If you used <= and >=, you'd have the same wobbling issue I demonstrated in the previous post. You'd never have gotten all your PPU counter tests to match hardware.
byuu wrote:Right, that's what I perceive as well ... it should be psychotically rare (and probably even impossible with irrational numbers.) So why are we getting the mismatched output to the old ThreadA style if they're not clock ties?
Rounding errors because 1e+18 / 21477272 and 1e+18 / 24576000 aren't exact integers. The CPU is running very, very, very slightly slower relative to the SMP (less than one part in 100 billion) than with the non-reciprocal algorithm.
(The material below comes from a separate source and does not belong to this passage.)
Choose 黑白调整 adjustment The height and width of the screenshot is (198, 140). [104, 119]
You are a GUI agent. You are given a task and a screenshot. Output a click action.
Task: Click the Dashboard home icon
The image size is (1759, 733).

The error isn't large enough for the total cycles executed to diverge over 20 million or even 20 billion iterations; if you ran the test for hundreds of billions of iterations (omitting the per-cycle logging because you'd run out of RAM, and twiddling your thumbs because the test will take hours) you'd eventually see the SMP gain a whole cycle on the CPU relative to the old scheduler. As you got closer to that point, the single-cycle divergences (if you were capable of logging them) would get closer and closer together.

1e+18 / 21477272 is 46560848137.5. The error from truncating to 46560848137 is 0.000000001%, which is orders of magnitude smaller than the tolerance of a crystal oscillator, let alone a ceramic resonator. You're taking an error of 1 in 100 billion and exaggerating it out of all proportion by using inappropriate test criteria. That level of error is really not worth introducing complexity and killing portability over. What's important is that chips that are at an exact integer frequency ratio (because they're clocked off the same oscillator) are emulated at that exact ratio and don't wobble, which I've explained how to ensure; for chips on different oscillators an error of 1 part in 100 billion is vastly better than good enough.

Try this: Run the test twice using the same algorithm both times (either the old one or the new one), but the second time change the SMP frequency to 24576001. You'll see that the first divergence in which cycle a thread switch happens on will happen after only a few thousand iterations, even though the clock speed difference is 1 part in 24 million. "how long does it take before the first thread switch happens on a different cycle than with the old scheduler" is simply not a reasonable or meaningful measure of accuracy.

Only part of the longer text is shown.